Characteristics

• This is a rare disease of unknown cause characterised by the presence of abnormal smooth muscle proliferation of the pulmonary interstitium, particularly in the bronchioles, pulmonary vessels and lymphatics.

• Exclusively affects women of a child-bearing age.

• Associated with chylous ascites, fatty liver and renal angiomyolipomas.

Clinical features

• Progressive exertional dyspnoea.

• Haemoptysis.

• Restrictive lung function and hypoxia.

• Increase in symptoms during pregnancy and on the oral contraceptive pill.

Radiological features

• CXR – coarse reticular interstitial pattern with cyst formation on the background of large volume lungs. There is a common association with chylous pleural effusions (70%), pneumothoraces (40%) and mediastinal lymphadenopathy.

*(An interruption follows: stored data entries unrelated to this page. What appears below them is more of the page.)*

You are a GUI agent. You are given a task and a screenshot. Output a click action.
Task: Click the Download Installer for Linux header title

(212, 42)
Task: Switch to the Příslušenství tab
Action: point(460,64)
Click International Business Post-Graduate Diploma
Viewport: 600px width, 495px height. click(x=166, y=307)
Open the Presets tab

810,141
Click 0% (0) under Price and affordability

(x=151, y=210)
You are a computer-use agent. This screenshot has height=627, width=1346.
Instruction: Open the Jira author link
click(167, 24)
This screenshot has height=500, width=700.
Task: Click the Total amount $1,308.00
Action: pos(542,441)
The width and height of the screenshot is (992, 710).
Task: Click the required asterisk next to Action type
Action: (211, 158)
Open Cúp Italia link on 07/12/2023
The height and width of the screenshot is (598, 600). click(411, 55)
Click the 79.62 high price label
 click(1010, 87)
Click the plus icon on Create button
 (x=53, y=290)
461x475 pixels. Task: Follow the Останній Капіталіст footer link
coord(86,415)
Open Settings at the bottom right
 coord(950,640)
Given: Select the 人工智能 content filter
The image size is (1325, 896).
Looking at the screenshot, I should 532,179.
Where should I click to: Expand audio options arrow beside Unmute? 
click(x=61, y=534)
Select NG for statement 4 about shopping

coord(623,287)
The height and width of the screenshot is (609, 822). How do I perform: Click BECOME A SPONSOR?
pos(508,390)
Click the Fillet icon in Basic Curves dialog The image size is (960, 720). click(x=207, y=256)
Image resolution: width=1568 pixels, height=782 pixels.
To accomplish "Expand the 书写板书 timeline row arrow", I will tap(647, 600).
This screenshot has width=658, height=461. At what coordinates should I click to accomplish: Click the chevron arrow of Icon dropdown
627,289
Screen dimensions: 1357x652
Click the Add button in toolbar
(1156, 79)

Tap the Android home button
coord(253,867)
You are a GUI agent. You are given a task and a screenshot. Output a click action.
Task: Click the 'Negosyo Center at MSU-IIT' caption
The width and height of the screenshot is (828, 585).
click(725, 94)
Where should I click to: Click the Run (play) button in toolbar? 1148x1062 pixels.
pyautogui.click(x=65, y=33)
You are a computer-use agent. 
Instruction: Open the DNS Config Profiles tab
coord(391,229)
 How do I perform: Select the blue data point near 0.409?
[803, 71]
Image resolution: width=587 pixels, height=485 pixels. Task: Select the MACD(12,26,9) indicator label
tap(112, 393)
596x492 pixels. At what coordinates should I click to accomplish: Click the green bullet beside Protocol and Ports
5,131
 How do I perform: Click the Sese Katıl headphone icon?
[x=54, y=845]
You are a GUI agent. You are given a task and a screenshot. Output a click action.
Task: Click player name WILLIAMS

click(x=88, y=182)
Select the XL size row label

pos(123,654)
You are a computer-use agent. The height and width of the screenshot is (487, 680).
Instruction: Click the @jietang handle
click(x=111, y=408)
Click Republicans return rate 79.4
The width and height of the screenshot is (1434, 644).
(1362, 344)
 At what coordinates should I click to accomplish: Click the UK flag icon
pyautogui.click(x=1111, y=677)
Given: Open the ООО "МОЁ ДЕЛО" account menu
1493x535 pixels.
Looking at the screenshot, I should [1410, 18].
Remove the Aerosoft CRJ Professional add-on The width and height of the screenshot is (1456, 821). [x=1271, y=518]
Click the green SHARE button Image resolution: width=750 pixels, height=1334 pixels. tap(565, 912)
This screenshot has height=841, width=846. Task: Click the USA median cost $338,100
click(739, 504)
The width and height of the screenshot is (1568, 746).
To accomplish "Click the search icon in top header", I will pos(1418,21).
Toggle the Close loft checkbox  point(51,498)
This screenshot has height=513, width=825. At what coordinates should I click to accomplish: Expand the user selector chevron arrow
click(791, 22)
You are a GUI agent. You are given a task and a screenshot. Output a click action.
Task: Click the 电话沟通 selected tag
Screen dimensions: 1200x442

• HRCT – numerous random thin-walled cysts of varying size and relatively regular shape. Bronchovascular bundles at edge of cyst. Lymphadenopathy, pleural effusions and pneumothoraces. Dilated thoracic duct.

• Long-standing cases may develop pulmonary arterial hypertension with enlargement of the central pulmonary arteries.

Differential diagnosis

• Langerhan's cell histiocytosis – male smokers, with upper zone predisposition and more cyst irregularity.

• Tuberous sclerosis – rare. Other characteristic abnormalities present.

• Emphysema – smokers. No wall to the emphysematous bullae.

• Neurofibromatosis – rare with musculoskeletal and neurogenic abnormalities.

• Lung fibrosis (e.g. UIP). Basal fibrosis and honeycombing.

Management

• Lung biopsy may be required to confirm the diagnosis.

• No specific treatment.

• 10-year survival is 75%.

• Progression to pulmonary insufficiency and arterial hypertension.